THE INPUT:
**********
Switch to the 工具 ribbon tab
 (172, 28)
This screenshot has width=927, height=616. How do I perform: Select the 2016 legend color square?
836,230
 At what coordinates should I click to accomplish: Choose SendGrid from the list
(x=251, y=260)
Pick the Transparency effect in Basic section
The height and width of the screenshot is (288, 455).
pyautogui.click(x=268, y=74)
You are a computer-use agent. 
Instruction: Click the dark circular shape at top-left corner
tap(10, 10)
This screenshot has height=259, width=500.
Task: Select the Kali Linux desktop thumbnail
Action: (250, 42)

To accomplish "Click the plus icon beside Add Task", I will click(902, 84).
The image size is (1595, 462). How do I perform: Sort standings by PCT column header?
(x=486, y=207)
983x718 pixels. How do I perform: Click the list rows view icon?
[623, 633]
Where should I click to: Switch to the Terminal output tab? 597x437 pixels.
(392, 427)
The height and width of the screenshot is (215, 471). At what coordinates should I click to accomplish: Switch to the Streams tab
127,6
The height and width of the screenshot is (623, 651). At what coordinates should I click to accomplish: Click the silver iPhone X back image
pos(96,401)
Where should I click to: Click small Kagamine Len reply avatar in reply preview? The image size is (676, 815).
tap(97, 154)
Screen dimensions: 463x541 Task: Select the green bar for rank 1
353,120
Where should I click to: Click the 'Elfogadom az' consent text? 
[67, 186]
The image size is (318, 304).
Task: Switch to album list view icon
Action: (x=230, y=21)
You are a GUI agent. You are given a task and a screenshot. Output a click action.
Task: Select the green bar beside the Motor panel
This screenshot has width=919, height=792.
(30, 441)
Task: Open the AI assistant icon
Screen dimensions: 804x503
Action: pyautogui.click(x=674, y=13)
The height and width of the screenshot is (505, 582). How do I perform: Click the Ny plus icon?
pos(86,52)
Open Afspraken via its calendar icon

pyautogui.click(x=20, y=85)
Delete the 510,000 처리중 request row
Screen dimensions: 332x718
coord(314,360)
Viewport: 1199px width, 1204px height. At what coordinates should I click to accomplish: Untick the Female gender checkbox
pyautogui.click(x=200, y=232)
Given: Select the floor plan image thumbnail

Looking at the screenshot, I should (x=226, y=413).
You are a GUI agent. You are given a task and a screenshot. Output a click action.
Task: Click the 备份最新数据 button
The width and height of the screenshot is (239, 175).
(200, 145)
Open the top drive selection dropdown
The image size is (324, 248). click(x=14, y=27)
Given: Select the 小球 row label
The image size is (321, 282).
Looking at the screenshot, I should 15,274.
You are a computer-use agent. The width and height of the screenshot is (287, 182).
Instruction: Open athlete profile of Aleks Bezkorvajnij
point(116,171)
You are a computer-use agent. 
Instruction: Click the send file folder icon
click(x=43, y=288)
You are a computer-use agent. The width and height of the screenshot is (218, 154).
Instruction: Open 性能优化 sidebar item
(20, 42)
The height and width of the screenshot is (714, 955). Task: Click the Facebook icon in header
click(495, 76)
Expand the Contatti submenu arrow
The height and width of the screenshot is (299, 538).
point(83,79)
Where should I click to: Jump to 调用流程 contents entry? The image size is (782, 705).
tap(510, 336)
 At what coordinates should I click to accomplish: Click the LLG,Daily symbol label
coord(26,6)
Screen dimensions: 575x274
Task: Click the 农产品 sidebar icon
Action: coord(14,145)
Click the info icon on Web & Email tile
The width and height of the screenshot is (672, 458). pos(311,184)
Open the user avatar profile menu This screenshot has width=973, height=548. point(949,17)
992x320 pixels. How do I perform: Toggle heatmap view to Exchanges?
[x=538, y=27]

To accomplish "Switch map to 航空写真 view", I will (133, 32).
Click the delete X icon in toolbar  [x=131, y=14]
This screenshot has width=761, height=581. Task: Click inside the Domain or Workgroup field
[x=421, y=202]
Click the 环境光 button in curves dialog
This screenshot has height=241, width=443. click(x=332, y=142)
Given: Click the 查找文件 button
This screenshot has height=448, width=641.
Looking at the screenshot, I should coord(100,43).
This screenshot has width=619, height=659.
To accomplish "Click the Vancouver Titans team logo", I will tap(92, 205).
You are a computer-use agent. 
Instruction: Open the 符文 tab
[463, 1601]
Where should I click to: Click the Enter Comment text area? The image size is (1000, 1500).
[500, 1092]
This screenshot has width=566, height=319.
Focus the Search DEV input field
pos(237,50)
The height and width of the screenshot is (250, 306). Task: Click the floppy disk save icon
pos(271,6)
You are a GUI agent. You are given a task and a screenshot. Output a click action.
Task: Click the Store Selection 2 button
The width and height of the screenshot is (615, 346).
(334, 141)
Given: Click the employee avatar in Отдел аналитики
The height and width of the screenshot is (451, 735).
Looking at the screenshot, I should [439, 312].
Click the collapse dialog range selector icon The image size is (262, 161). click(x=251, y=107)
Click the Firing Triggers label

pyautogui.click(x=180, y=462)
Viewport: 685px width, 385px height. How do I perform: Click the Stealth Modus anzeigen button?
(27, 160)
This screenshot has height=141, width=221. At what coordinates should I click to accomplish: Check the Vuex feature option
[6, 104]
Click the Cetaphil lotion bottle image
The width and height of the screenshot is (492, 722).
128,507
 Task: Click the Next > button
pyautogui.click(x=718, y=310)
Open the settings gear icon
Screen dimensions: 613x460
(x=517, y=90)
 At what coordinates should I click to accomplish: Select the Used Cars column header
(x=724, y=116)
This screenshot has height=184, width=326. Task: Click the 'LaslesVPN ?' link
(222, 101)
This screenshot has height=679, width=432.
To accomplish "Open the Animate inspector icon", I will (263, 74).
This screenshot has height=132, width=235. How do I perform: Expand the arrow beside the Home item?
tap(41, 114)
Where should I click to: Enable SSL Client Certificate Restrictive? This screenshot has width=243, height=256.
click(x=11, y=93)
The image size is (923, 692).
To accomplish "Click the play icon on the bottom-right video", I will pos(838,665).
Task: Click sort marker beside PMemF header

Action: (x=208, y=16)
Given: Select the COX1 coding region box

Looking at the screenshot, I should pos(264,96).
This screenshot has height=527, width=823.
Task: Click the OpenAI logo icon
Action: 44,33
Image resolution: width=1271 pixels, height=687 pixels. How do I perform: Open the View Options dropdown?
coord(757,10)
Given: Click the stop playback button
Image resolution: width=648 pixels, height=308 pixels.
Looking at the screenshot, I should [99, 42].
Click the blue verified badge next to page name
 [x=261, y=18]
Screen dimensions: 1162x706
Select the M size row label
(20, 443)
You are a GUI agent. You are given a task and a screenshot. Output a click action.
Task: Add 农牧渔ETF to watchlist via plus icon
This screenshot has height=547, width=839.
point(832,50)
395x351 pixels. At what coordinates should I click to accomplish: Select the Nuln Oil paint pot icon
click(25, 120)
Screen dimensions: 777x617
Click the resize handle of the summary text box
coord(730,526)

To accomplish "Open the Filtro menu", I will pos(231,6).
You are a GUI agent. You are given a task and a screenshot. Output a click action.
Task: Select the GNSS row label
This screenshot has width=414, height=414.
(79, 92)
**********
TO DO: Starting at the line that contains "Screen dimensions: 1162x706", output every remaining line of the data exactly, and stop after the last one.

RESPONSE:
Screen dimensions: 1162x706
Select the M size row label
(20, 443)
You are a GUI agent. You are given a task and a screenshot. Output a click action.
Task: Add 农牧渔ETF to watchlist via plus icon
This screenshot has height=547, width=839.
point(832,50)
395x351 pixels. At what coordinates should I click to accomplish: Select the Nuln Oil paint pot icon
click(25, 120)
Screen dimensions: 777x617
Click the resize handle of the summary text box
coord(730,526)

To accomplish "Open the Filtro menu", I will pos(231,6).
You are a GUI agent. You are given a task and a screenshot. Output a click action.
Task: Select the GNSS row label
This screenshot has width=414, height=414.
(79, 92)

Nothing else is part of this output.